Regulators and other decision makers are faced with the problem of making decisions in light of uncertainty, and typically do not have an adequate appreciation for the uncertainty inherent in environmental analysis. Until recently, radiological performance assessments and other environmental models have been restricted to a deterministic approach, producing a single set of values (concentrations, receptor risks) to represent the performance of a contaminated site. The decision maker had only to compare these values to those presented in relevant regulations in order to determine if a site is in compliance. These single values, however, are inherently uncertain, and this uncertainty is not generally appreciated by the decision makers or the public.

Through probabilistic modeling, a more thorough and honest estimate of risks can be offered to the decision maker and the public. This probabilistic result represents the state of knowledge about the site and its behavior. The decision maker’s job may seem more difficult (more difficult than comparing two values) but in fact he is empowered by a greater appreciation for the uncertainties present in the conceptualization of the site and in its analysis. The decision maker is also provided with information related to the chance of making the wrong decision.

When probabilistic modeling is coupled with subsequent multivariate sensitivity analysis a more powerful tool emerges. This analysis can identify which parts of the model are most significant to the results in question. This information can help to guide further investigation to be the most effective at reducing uncertainties should they be uncomfortably large.

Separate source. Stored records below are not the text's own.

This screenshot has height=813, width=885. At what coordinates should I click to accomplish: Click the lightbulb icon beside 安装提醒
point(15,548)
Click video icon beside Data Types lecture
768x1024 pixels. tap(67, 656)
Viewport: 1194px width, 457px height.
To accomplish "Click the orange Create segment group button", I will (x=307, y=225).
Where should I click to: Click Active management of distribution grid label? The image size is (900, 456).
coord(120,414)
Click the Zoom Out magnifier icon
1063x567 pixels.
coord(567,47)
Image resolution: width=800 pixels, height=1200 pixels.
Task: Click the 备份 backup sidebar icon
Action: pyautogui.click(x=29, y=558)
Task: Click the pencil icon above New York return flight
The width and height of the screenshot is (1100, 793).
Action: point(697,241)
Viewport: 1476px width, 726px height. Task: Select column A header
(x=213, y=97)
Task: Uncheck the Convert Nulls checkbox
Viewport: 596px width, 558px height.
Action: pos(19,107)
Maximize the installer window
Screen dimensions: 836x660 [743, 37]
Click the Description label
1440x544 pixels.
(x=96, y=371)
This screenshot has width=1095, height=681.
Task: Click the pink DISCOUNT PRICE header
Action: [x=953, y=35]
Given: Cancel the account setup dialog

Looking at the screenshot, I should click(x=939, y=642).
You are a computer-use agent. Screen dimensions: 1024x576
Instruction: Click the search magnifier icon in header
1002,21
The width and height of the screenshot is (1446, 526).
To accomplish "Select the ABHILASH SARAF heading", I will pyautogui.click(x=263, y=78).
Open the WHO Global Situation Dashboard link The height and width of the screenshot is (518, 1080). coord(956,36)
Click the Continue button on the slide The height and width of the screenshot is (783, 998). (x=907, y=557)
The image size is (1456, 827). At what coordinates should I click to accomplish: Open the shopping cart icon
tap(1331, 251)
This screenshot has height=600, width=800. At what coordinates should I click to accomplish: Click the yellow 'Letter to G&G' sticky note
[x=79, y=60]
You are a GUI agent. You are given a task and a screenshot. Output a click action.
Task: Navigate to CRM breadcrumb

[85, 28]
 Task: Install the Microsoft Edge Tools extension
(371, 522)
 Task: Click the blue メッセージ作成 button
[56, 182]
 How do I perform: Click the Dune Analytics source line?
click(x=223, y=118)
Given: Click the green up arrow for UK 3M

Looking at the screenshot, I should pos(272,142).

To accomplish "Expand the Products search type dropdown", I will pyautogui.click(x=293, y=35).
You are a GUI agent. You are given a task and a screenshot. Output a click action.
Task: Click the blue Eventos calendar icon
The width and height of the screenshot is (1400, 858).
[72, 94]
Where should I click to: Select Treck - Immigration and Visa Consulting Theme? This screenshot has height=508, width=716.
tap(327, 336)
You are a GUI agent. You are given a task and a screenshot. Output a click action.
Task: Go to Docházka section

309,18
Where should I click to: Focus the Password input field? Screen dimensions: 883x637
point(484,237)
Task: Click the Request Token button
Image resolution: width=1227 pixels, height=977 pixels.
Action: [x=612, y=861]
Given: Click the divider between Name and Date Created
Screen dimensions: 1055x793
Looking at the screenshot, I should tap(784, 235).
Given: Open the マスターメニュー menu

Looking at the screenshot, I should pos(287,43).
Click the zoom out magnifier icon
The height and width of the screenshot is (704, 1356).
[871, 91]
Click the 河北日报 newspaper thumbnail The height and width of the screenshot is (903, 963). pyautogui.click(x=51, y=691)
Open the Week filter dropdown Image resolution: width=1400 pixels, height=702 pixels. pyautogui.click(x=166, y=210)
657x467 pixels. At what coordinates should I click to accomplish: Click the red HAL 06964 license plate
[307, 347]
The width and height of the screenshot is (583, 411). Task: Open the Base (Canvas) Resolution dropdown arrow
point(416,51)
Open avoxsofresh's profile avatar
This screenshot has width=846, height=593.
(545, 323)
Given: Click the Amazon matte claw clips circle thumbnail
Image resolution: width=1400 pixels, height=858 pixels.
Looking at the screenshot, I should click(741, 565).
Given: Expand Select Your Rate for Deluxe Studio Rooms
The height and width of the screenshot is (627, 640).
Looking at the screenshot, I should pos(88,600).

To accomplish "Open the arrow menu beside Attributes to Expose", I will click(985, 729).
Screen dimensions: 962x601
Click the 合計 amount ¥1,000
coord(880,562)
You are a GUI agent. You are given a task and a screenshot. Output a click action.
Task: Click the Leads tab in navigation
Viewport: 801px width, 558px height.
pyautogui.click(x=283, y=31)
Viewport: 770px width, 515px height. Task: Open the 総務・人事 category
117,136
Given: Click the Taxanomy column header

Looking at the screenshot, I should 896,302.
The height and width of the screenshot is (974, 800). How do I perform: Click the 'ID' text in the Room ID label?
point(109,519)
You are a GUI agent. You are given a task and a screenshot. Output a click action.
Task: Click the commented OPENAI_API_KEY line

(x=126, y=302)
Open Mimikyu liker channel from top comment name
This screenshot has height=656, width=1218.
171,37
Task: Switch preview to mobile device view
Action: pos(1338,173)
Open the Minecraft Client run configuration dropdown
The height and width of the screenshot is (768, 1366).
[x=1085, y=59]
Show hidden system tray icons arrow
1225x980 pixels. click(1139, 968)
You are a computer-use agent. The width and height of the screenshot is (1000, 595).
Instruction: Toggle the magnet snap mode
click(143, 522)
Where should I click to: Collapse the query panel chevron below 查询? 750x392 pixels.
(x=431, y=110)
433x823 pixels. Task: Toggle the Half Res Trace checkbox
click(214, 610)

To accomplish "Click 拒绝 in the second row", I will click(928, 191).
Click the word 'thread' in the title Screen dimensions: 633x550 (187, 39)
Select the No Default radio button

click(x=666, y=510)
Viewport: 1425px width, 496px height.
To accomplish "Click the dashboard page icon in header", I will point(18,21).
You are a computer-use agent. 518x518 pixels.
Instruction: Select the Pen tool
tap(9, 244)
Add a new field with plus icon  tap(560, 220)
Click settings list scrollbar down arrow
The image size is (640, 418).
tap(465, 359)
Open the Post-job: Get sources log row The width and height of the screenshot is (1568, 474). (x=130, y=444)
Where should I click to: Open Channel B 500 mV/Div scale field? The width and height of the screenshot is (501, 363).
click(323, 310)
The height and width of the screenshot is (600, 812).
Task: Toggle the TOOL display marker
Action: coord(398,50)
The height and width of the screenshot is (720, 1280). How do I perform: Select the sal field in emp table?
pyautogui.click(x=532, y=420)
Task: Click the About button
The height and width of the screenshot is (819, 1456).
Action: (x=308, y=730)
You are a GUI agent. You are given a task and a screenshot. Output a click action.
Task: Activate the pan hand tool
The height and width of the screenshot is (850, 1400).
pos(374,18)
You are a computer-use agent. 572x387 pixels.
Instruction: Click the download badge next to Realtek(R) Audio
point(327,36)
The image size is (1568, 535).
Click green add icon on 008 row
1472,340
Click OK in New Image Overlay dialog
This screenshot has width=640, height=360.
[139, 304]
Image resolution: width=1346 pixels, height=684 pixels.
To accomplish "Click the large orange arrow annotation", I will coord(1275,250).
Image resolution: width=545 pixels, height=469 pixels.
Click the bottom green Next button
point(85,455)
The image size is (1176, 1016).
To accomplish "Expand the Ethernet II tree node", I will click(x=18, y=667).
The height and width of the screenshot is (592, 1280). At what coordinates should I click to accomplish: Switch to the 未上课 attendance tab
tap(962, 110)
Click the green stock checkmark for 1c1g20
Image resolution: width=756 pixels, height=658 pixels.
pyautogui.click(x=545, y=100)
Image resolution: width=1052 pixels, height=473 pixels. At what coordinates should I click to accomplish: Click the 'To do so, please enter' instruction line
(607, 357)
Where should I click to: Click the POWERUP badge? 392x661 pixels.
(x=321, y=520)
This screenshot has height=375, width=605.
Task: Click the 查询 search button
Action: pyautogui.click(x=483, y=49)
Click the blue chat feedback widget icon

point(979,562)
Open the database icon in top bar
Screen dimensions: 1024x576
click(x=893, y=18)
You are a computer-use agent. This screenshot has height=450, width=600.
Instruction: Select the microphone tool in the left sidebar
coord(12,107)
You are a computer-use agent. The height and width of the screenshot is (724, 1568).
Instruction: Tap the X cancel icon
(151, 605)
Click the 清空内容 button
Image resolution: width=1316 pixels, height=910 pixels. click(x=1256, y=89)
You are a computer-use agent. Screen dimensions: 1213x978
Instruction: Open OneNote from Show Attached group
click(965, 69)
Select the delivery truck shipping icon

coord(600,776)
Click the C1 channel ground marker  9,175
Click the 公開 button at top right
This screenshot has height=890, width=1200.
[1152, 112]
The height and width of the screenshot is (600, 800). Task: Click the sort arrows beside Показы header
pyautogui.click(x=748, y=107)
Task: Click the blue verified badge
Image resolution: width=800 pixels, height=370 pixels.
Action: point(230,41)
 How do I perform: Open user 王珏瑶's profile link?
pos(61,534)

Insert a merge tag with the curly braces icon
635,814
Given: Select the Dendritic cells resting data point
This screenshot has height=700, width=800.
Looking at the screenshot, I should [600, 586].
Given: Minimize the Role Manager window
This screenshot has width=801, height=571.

This presentation demonstrates a generic radiological performance assessment model (e.g. for shallow land burial of low-level radioactive waste) built using the GoldSim probabilistic systems analysis programming platform. The model considers typical stochastically-defined performance assessment input parameters and processes, and produces probabilistic results ready for a sensitivity analysis. Similar models are in use at existing low-level waste sites, and not only assess regulatory compliance, but are used to inform operational decisions such as the acceptance of candidate waste streams.